Finer-grained way to choose which unit-tests are compiled


#1

“Internal” unit tests have, in some cases, many usability advantages over “external” unit tests, the main one for me personally being that they can be generated from macros and procedural macros, to directly insert test for the functionality being added that exercise the actual types. For example, impl_x! derive(Foo) can insert #[cfg(test)] automatically.

With cargo test pattern one can control which unit tests are run, but not which tests are compiled. This can introduce compilation time problems if a crate has many unit tests.

The current ways of controlling which tests are compiled have big downsides:

  • split tests into different files: tests/subset_a.rs - this has the downside that the implementation and the tests become separated and that crates might need to export macros just for testing purposes.

  • add feature flags, and #[cfg(all(test, feature = "sub_tests_A"))] instead of just #[cfg(test)]: this is problematic because one cannot add “dev” features, so these testing-only features become part of the API of a crate. They also recompile the whole crate every time, even though only the tests must be recompiled when they change.

  • use a cfg flag #[cfg(test_subset_A)] passed via RUSTFLAGS="--cfg test_subset_A" cargo test. Same problems as above, but worse, because now all crates in the dependency graph of the dev target must be recompiled.

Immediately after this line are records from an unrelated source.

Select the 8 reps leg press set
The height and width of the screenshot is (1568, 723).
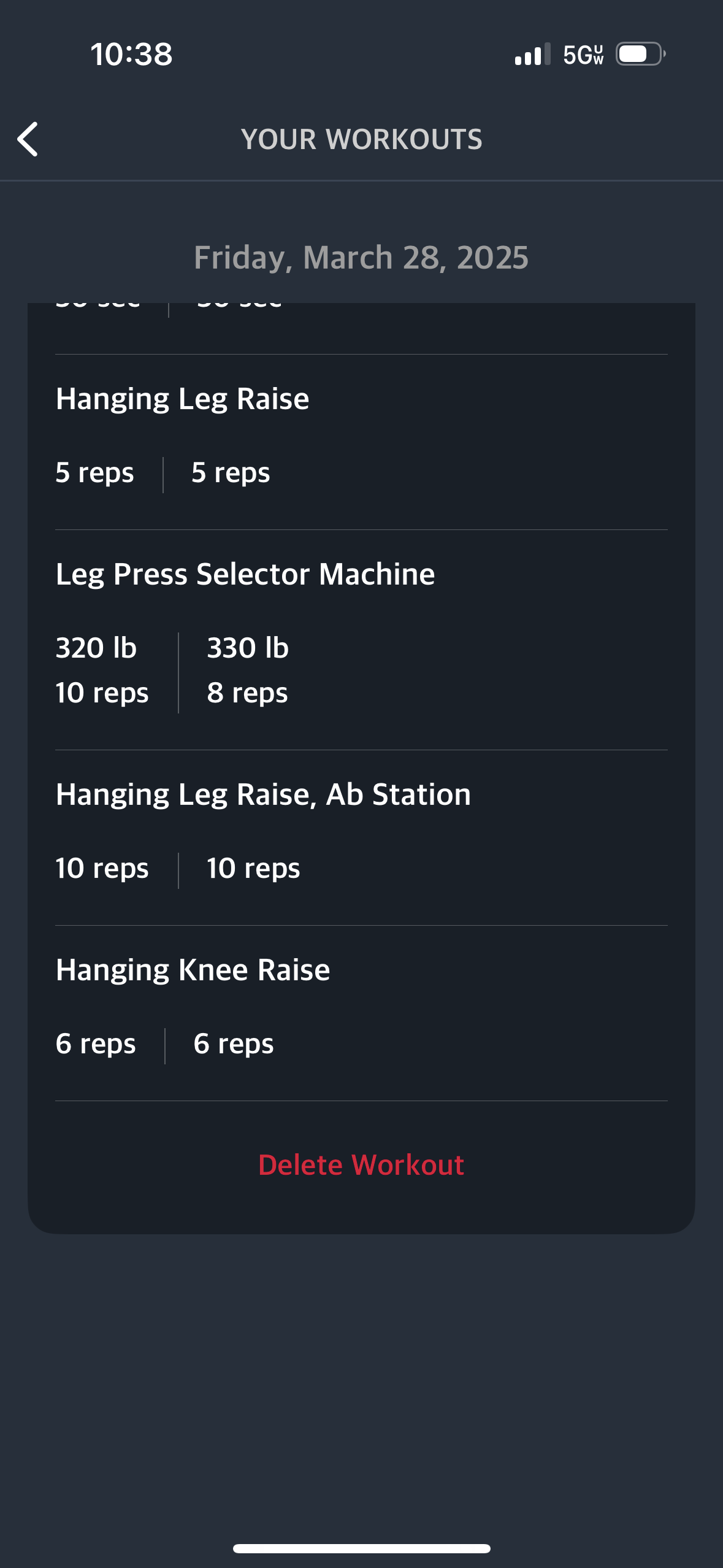click(247, 693)
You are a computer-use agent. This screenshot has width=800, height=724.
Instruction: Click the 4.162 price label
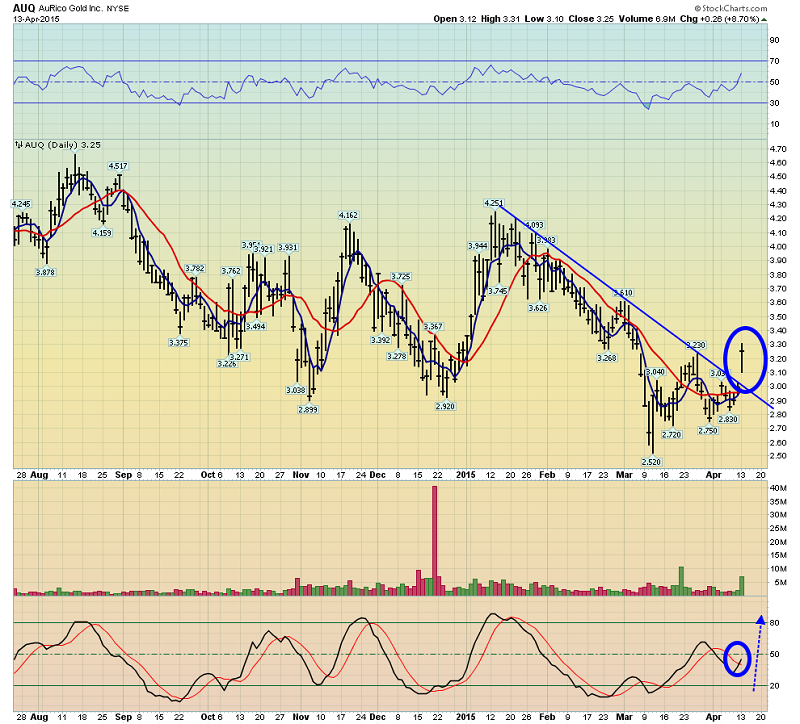pyautogui.click(x=349, y=216)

I would like to be able to control, in a finer-grained way, which internal tests are compiled and run. and run all tests of a particular submodule, or of a submodule or its submodules.


#2

Interesting! On the surface of it, this looks like a hard problem to solve: there’s little difference between the tests and the other code. For example, there are often #[cfg(test)] modules, which contain helper structs, methods, etc. And selectively compiling test modules looks pretty much like selectively compiling any modules!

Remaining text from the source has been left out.